Phase 3: After Rendering

Output files

The rendered script produces these files in outs/<subdirectory>/XX_name/:

File	Description
`pmsf.treefile`	ML tree with UFBoot/SH-aLRT support (Tier 2)
`pmsf.contree`	Bootstrap consensus tree
`pmsf.iqtree`	Full IQ-TREE report
`pmsf.sitefreq`	PMSF site frequency profiles
`guide.treefile`	Pass 1 guide tree (Tier 2)
`aligned.fasta`	MAFFT alignment
`BUILD_INFO.txt`	Script provenance

How to render

bash

source ~/miniconda3/etc/profile.d/conda.sh && conda activate <env>
quarto render scripts/<subdirectory>/XX_name.qmd --output-dir outs/<subdirectory>/XX_name/

For long-running Tier 2 analyses, consider rendering in a screen/tmux session.

Next steps

•"Tree is ready. Want to visualize it? The tree-formatting skill handles layout, coloring, and clade collapsing."
•"Want to re-run with trimming / different model / PhyloBayes?"

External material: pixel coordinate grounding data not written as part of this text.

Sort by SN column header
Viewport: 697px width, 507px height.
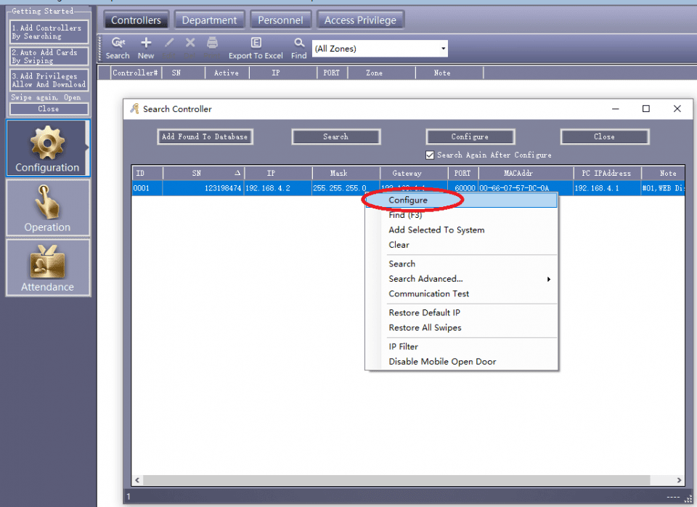[x=203, y=173]
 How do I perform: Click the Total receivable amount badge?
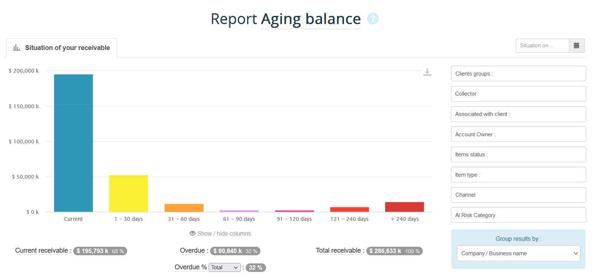(394, 251)
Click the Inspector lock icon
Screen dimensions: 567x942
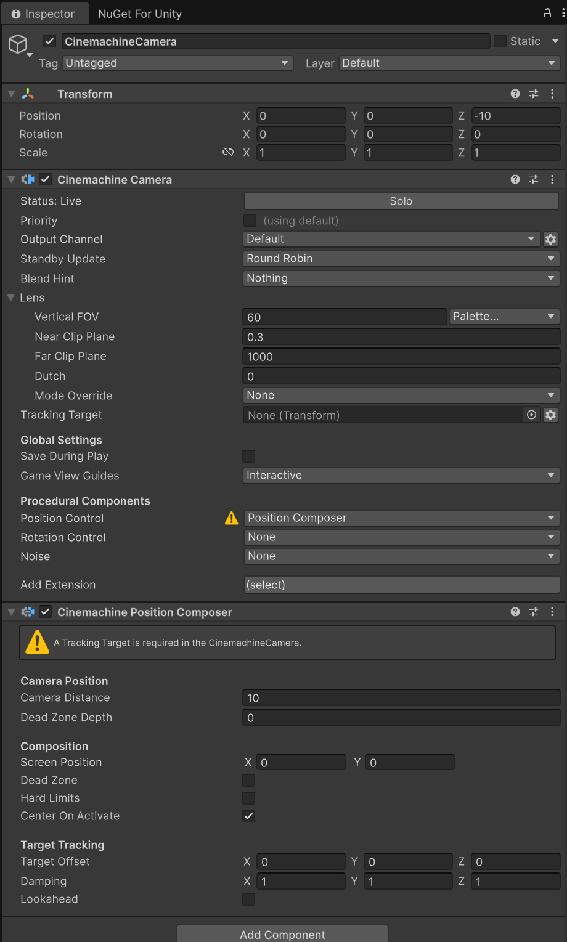[x=547, y=13]
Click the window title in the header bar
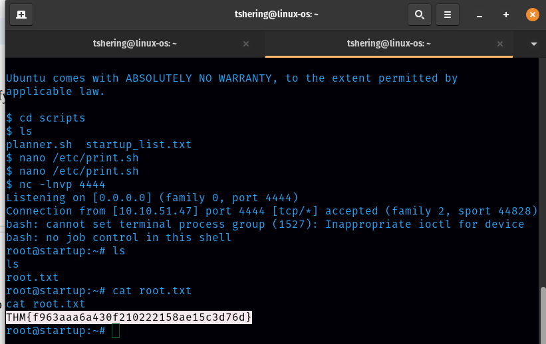The image size is (546, 344). pyautogui.click(x=277, y=14)
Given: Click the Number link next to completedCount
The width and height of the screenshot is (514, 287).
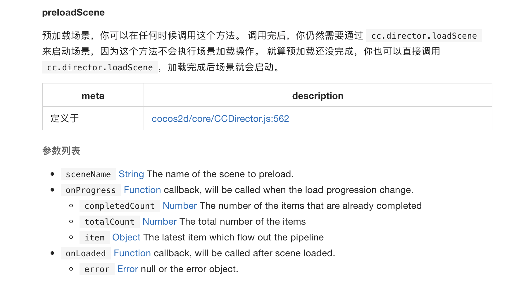Looking at the screenshot, I should 180,206.
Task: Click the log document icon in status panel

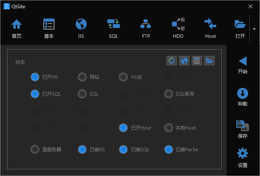Action: click(x=197, y=60)
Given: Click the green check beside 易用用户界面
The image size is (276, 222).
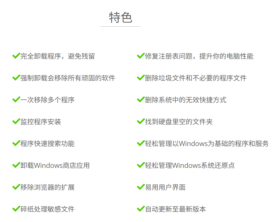Looking at the screenshot, I should (141, 187).
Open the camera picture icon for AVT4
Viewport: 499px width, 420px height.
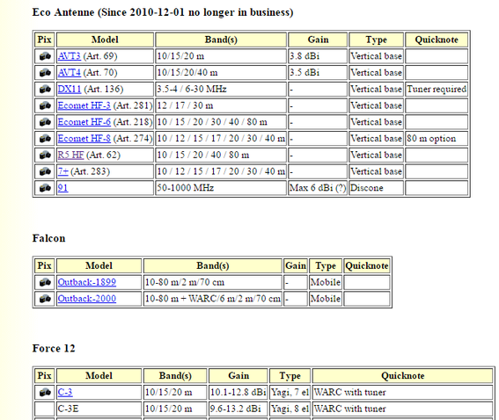45,73
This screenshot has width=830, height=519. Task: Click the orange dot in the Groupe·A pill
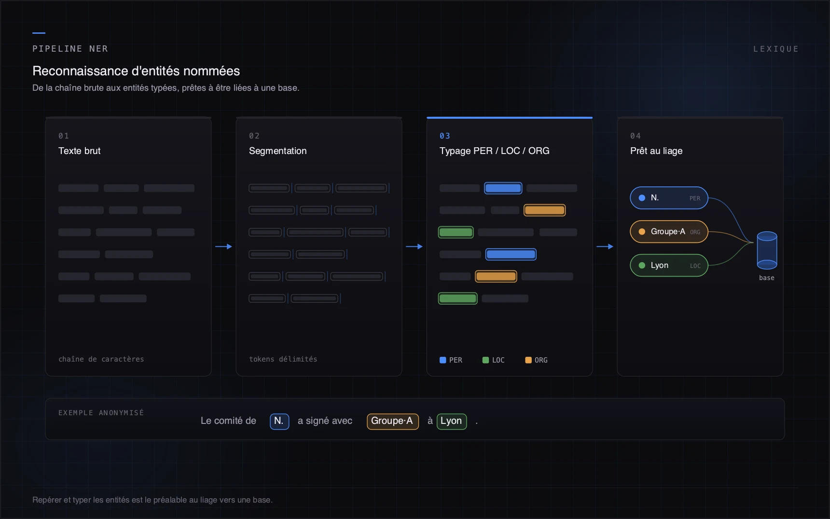tap(642, 232)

Optional Sensitivity Analyses

These are not part of the standard pipeline but can be added as additional chunks:

•Dayhoff6 recoding: Reduces 20 amino acids to 6 physicochemical groups. Tests whether topology is driven by compositional convergence. Run IQ-TREE with -m GTR+R on the recoded alignment.
•AU topology test: If competing hypotheses exist for specific nodes. Run IQ-TREE with -zb 10000 -au.

Required Tools

Tool	Purpose	Install
MAFFT	Alignment	`conda install -c bioconda mafft`
IQ-TREE 3	Tree inference	`conda install -c bioconda iqtree` (ensure v3+)
BioPython	FASTA I/O, sequence handling	`pip install biopython`
CD-HIT	Redundancy reduction (optional)	`conda install -c bioconda cd-hit`
ClipKIT	Trimming (optional)	`pip install clipkit`
BMGE	Trimming (optional)	`conda install -c bioconda bmge`
PhyloBayes-MPI	Bayesian inference (optional)	`conda install -c bioconda phylobayes-mpi`

Key References

•Katoh & Standley (2013) MAFFT v7. Mol Biol Evol 30:772-780.
•Banos et al. (2024) GTRpmix: A linked GTR model for profile mixture models. Mol Biol Evol 41:msae174.
•Steenwyk et al. (2020) ClipKIT: a multiple sequence alignment trimming software. PLoS Biol 18:e3001007.
•Criscuolo & Gribaldo (2010) BMGE. BMC Evol Biol 10:210.
•Wang et al. (2017) PMSF model. Syst Biol 67:216-235.
•Lartillot et al. (2013) PhyloBayes-MPI. Syst Biol 62:611-615.